No joke, sign on the hostel bathroom says “If it’s yellow, let it mellow. If it’s brown, flush it down.” How funny – how gross! Actually, the toilets are kinda cool. They use compressed air and a few OUNCES of water to flush, make a big swoosh sound…loud! The shower, though, is really weird. You get one shower token per day for 75 seconds of water. There is two buttons, one for hot, one for cold, you gotta push and hold them with both hands to get the shower to work. I ran out of water before I could get shampoo out of my head, ended up just wiping it off with the towel. Hair never been so shiny before!

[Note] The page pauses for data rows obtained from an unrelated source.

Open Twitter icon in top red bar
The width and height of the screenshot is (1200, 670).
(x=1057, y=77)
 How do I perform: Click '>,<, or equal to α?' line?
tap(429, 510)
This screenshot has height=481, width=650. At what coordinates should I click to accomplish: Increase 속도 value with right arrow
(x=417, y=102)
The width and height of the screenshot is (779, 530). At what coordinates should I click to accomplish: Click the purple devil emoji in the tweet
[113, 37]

Personal Diary Entry, December 4, 1993
Water may be the best example of the Buddhist concept of interbeing, and the importance of interbeing to Buddhists. Interbeing, the interconnection of everything to everything else, implies not only creative forces behind each being’s existence (we cannot “exist” without having something create us, nor do we actually ever cease to exist as from us becomes new creation), it also implies “the idea of mutual obligation between nature and humanity, and between people.”[23] Water is not just an essential element of interbeing, it is a member of the Buddhist sangha, as is all of the earth.[24] Water, as does everything else in existence, is imbued with “sacred power” essential to all of life.[25] Everything is interdependent, especially water, and this is particularly true to Buddhists. Water is not just essential to the health of plants, animals, and humans, it is essential to the very health of the earth itself and its atmosphere. We, “are an active part of the Earth’s atmosphere, constantly circulating the breath of this planet through our bodies,”[26] and as an essential part of the atmosphere which contains not only air but water vapor, it is vital to the future of the Earth itself that we continue to have access to clean water not only for drinking, but for breathing.

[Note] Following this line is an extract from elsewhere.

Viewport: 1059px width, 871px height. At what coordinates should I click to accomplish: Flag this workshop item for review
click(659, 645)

It is not enough to blame “wrong” mindfulness as the reason for our misuse of water; we must face the fact that our mindset towards water “derives from a dysfunctional and pathological notion of the self.” [27] Those 1.1 billion people without access to clean water are denied this essential element of life not just because its uneconomical to provide them with the means for a clean water system, it is our self-centered, competitive and consumptionistic view of the entire world, along with our misguided belief in our own (cultural) superiority that has warped our sense of self to the point where we simply do not recognize that every other human is a part of our own “self.” Every time one flushes four gallons of water down the toilet with a few small squares of bleached paper[28] you are flushing away four gallons of water that could mean the difference between life and death for at least one other person on the planet. But we don’t think about thirsty people in other countries…the idea that anyone may actually die of dehydration is pretty much alien to the average American. This is not just a result of general lack of understanding of non-self, it is not just a lack of mindfulness or understanding of interbeing, it is also a result of competition[29].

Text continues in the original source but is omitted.